In an interview SBI official told ET that hike in CRR means an additional outflow of Rs 6,000 crore for the bank, but there will be marginal impact on its NIM. In the December quarter, SBI had surplus liquidity of Rs 75,000 crore. In case of PNB after hike in CRR around Rs 1,800 crore will be absorbed, shrinking its NIM by 10 bps whereas for HDFC Bank Rs 1,500 crore will be absorbed and NIM will shrink by 7-8 bps. For Canara Bank the outgo will be of Rs 1,600 crore and NIM will shrink by 7-8 bps.
However there will be no impact of CRR hike on car loan customers as there is increased competition in this segment. Early this month ICICI Bank had reduced its interest rates on car loans. Following this, other large players also reduced their car loan rates.
MV Nair, CMD of Union Bank of India and chairman of the Indian Banks’ Association said, “The hike in CRR has to be adjusted and the impact will have to be passed on to customers. Hence, the sub-PLR advances would be impacted and reduce over a period of time.”
TY Prabhu, CMD of Oriental Bank of Commerce pointed out, short-term rates are likely to go up but this will depend on the surplus liquidity that each bank has with them. Large banks surplus liquidity ranges between Rs 8,000-10,000 crore.
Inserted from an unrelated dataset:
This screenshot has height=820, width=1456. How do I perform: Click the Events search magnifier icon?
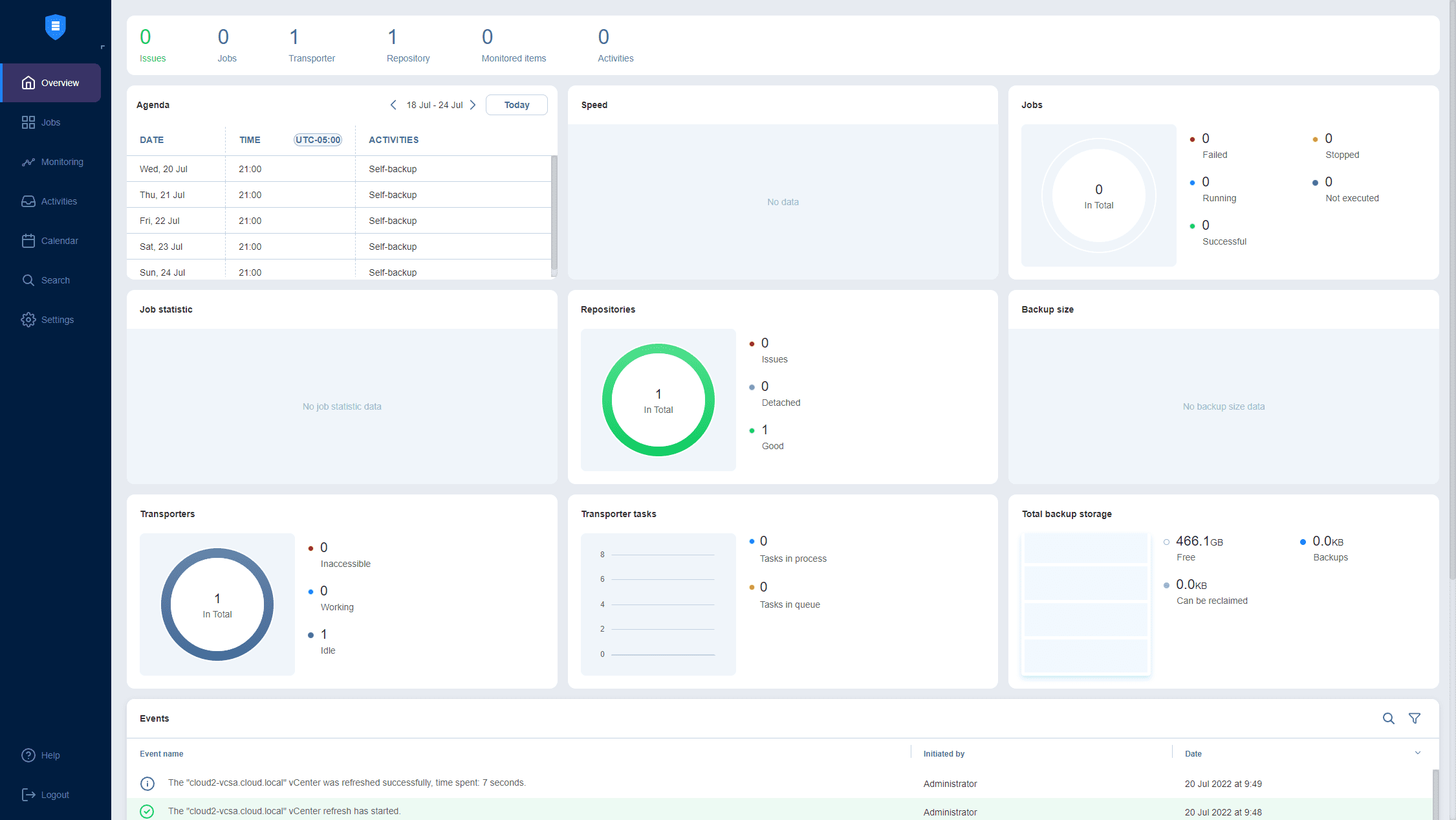click(x=1388, y=718)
IndusInd Bank MD & CEO Romesh Sobti said, “With CRR hike, banks will lend more to corporates instead of parking funds with mutual funds. The hike will have little impact on margins but then loan growth will make up for it.” According to Dhanlaxmi Bank MD & CEO Amitabh Chaturvedi, “There may not be a hike in loans and deposit rates. Margins are unlikely to be hit as there is enough money in the system.”